Welcome to this LaunchPad hands-on lab, which will walk you through a few examples of how to accelerate operations in Apache Spark 3 using NVIDIA RAPIDS. In this lab, you will have access to an Apache Spark cluster, running on accelerated compute infrastructure, that has the RAPIDS Accelerator for Apache Spark integrated into it. This plugin leverages GPUs to accelerate processing via the RAPIDS libraries.
The RAPIDS Accelerator for Apache Spark intercepts and accelerates ETL pipelines by dramatically improving the performance of Spark SQL and DataFrame operations. Spark 3 provides columnar processing support in the Catalyst query optimizer which is what the RAPIDS Accelerator plugs into to accelerate SQL and DataFrame operators, with zero code changes necessary. When the query plan is executed, those operators can then be run on GPUs within the Spark cluster.
The RAPIDS Accelerator library also has a built-in accelerated shuffle based on UCX that can be configured to leverage GPU-to-GPU communication and RDMA capabilities (not demonstrated in this lab).
Rapids Accelerator for Apache Spark reaps the benefit of GPU performance while saving infrastructure costs.
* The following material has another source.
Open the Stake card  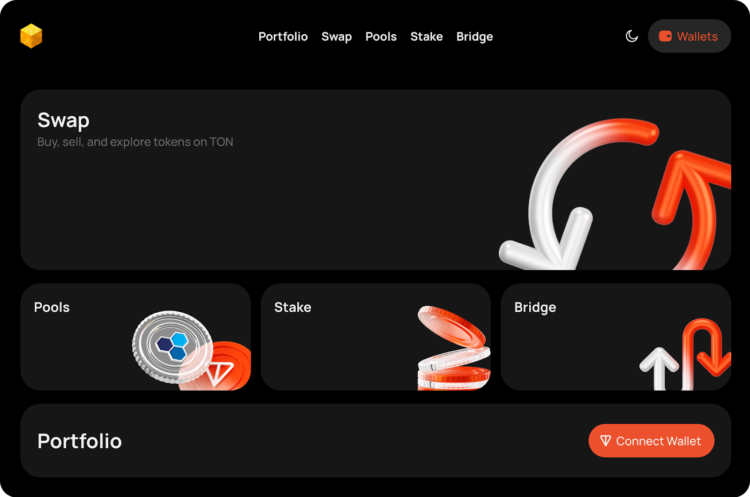[x=375, y=337]
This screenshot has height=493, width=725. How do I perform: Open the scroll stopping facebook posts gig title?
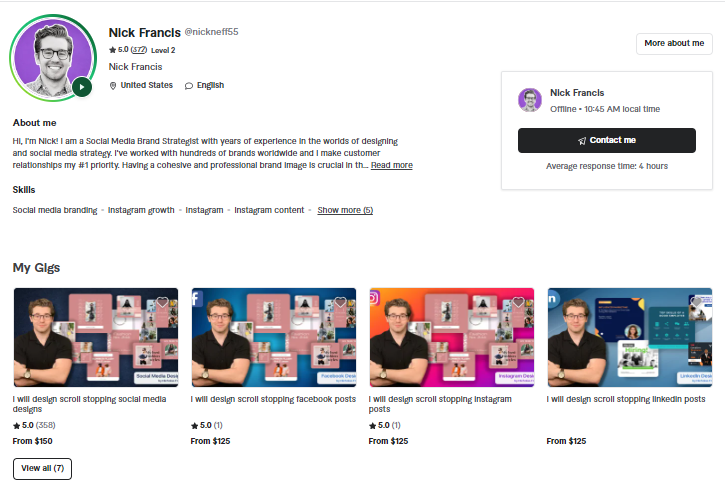[273, 399]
*ETL for FannieMae Mortgage Dataset (~200GB) as shown in our demo. Costs based on Cloud T4 GPU instance market price on Databricks Standard edition
Run your existing Apache Spark applications with no code change. Launch Spark with the RAPIDS Accelerator for Apache Spark plugin jar and enable a configuration setting:
The following is an example of a physical plan with operators running on the GPU:
== Physical Plan ==
+- GpuProject [cast(c_customer_sk#0 as string) AS c_customer_sk#40]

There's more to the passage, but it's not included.